(Stated problem):
Can you reproduce all of the data below line for line, without changing a single character?

(Data excerpts):
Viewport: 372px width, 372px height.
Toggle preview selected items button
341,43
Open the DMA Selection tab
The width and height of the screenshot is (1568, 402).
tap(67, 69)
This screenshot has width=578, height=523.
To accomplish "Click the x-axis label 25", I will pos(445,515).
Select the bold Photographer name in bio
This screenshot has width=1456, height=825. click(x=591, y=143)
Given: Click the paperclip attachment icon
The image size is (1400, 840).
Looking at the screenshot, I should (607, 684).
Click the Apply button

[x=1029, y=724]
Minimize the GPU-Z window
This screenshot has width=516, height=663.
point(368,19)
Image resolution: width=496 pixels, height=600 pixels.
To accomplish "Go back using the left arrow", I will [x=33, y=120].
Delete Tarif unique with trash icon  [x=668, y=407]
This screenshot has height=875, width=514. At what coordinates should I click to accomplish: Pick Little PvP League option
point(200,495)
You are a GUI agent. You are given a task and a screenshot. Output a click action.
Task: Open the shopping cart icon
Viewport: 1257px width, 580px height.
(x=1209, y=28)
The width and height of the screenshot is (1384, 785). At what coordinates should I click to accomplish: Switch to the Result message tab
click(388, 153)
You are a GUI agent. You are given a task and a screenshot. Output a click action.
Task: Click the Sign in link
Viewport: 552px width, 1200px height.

(Task output):
Viewport: 372px width, 372px height.
Toggle preview selected items button
341,43
Open the DMA Selection tab
The width and height of the screenshot is (1568, 402).
tap(67, 69)
This screenshot has width=578, height=523.
To accomplish "Click the x-axis label 25", I will pos(445,515).
Select the bold Photographer name in bio
This screenshot has width=1456, height=825. click(x=591, y=143)
Given: Click the paperclip attachment icon
The image size is (1400, 840).
Looking at the screenshot, I should (607, 684).
Click the Apply button

[x=1029, y=724]
Minimize the GPU-Z window
This screenshot has width=516, height=663.
point(368,19)
Image resolution: width=496 pixels, height=600 pixels.
To accomplish "Go back using the left arrow", I will [x=33, y=120].
Delete Tarif unique with trash icon  [x=668, y=407]
This screenshot has height=875, width=514. At what coordinates should I click to accomplish: Pick Little PvP League option
point(200,495)
You are a GUI agent. You are given a task and a screenshot. Output a click action.
Task: Open the shopping cart icon
Viewport: 1257px width, 580px height.
(x=1209, y=28)
The width and height of the screenshot is (1384, 785). At what coordinates should I click to accomplish: Switch to the Result message tab
click(388, 153)
You are a GUI agent. You are given a task and a screenshot. Output a click action.
Task: Click the Sign in link
Viewport: 552px width, 1200px height.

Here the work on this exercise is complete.